Si vous habitez près de Trois-Rivières, l’organisme La Brouette peut vous être utile pour des conseils de jardinage.
Acheter des semences du patrimoine:
L’Opération Gardiens de semences regroupe des semenciers actifs dans la préservation des semences du patrimoine.
Jardiner à l’année:
En attendant notre prochaine infolettre qui traitera du jardinage urbain, et vous fournira trucs et astuces pour préparer et entretenir votre jardin, nous avons envie de narguer l’hiver en vous présentant des façons de jardiner à l’année.
Germinations et pousses:
Une façon simple et peu coûteuse d’avoir accès à des aliments que nous avons fait pousser même en plein hiver.
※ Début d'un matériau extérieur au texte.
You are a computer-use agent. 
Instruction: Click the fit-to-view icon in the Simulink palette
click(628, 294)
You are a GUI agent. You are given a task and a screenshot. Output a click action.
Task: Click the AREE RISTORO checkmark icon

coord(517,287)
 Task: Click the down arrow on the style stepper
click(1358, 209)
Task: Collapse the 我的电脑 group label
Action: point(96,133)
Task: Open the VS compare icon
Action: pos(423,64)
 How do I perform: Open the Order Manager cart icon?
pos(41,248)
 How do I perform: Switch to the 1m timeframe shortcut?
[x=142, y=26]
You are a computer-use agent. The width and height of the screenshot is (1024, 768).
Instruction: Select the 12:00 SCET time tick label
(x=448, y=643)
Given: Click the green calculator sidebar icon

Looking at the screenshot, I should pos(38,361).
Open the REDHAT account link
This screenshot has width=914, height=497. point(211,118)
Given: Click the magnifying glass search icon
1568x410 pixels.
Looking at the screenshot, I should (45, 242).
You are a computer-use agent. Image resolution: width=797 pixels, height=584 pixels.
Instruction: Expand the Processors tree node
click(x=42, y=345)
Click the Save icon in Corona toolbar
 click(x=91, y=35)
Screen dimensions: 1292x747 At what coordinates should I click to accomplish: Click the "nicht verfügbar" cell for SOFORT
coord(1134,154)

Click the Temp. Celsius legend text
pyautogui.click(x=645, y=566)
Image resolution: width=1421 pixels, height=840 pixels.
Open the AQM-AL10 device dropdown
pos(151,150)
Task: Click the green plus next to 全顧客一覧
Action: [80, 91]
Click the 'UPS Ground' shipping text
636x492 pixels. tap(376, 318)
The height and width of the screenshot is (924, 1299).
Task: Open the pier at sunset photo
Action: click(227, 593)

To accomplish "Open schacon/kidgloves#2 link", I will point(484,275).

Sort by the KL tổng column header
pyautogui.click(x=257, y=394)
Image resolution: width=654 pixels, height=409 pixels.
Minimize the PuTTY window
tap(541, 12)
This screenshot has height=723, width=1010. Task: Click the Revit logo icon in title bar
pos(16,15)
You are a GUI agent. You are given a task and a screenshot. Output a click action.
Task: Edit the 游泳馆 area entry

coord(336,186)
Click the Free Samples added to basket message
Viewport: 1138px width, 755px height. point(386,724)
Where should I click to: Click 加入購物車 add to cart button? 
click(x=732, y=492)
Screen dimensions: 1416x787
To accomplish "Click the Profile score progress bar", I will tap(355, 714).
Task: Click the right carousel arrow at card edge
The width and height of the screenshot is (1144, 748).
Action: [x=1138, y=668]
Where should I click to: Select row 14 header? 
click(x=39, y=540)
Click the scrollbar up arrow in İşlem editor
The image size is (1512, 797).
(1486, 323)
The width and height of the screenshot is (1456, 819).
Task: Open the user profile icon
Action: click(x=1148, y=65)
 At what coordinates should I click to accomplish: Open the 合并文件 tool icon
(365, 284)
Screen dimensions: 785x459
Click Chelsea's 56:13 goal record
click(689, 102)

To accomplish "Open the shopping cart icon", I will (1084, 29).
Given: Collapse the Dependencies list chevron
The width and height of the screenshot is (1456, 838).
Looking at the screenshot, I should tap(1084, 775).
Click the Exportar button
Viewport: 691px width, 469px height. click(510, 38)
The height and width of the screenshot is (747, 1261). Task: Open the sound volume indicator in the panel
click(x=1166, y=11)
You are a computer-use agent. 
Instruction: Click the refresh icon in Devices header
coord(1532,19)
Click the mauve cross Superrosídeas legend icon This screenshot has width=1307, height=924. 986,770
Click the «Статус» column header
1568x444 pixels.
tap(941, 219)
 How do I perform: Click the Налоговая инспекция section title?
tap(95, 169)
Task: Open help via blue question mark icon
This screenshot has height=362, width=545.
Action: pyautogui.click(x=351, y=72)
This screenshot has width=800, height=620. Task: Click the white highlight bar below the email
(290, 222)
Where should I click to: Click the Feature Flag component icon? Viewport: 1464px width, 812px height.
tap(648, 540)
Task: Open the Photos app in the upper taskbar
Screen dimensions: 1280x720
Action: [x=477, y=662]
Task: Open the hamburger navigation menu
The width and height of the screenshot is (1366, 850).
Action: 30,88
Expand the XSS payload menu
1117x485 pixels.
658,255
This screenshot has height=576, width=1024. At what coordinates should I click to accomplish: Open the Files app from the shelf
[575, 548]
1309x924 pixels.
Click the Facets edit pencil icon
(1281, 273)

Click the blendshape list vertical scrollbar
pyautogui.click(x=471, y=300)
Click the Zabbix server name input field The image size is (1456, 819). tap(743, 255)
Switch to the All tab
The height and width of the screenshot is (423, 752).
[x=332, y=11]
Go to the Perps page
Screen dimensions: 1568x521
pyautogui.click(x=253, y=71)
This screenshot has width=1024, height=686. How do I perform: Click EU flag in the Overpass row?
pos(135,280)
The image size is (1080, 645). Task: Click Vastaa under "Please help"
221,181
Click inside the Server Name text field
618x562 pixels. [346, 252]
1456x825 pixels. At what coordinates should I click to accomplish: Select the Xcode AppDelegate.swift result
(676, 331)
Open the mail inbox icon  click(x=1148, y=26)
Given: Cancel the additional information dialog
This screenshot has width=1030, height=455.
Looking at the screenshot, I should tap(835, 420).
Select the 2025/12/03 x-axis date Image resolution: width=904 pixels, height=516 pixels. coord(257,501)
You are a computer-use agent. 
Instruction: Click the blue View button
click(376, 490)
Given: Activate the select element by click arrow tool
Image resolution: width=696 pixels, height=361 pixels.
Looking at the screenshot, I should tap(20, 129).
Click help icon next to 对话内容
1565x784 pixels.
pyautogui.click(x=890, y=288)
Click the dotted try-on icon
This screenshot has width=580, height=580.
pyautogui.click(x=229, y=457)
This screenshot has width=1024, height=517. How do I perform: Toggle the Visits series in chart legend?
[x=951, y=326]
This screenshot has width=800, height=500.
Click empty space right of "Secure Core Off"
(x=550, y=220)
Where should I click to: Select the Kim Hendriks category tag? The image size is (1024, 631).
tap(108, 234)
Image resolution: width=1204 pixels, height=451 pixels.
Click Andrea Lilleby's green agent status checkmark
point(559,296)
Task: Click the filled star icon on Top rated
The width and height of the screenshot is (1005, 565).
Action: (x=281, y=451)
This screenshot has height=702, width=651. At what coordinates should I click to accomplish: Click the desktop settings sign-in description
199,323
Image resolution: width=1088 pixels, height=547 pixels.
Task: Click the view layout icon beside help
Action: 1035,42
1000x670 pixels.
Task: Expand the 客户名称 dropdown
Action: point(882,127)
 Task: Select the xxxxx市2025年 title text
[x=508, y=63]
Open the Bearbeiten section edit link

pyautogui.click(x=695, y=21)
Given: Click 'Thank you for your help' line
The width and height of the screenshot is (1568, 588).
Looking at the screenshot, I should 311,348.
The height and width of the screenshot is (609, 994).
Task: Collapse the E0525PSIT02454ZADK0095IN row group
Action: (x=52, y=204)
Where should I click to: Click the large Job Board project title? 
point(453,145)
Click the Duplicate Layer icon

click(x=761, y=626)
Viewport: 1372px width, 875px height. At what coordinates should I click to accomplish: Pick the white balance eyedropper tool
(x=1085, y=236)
Voir un tutoriel sur la germination et un autre sur la pousse en terreau.
Si vous manquez d’idées de recettes, outre la traditionnelle salade de pousses et de graines germées de votre ami grano, nous vous recommandons de les incorporer dans un sauté de légumes grillés. Les pousses peuvent complémenter votre salade préférée. Les graines germées peuvent ajouter du croquant dans vos soupes et autres plats. Vous avez la chance d’être créatif et aussi polyvalent que les sortes de graines que vous voulez faire germer. Attention, les germinations ne sont pas recommandées durant la grossesse.
Cultiver ses propres champignons:
La germination et les pousses n’ont plus de secrets pour vous? Vous voulez un défi qui ne demande pas d’attention constante? La culture de champignons est pour vous. Ce n’est peut-être pas un projet rentable, mais certainement éducatif! En plus, vous aurez l’opportunité de déguster des champignons fraîchement cueillis, qui n’ont pas fait plus de cinquante mètres de transport.
Si vous possédez un endroit frais et à l’abri de la lumière, il ne vous faut qu’acheter des bûches ou des sacs de bran de scie ensemencés au mycélium. La compagnie Champignons Laurentiens offre des kits de culture. Il y a aussi la Mycoboutique qui a pignon sur la rue Saint-Denis. Si vous souhaitez poursuivre vos connaissances sur le sujet, François Huart a publié un livre sur le sujet, Cultivez vos champignons.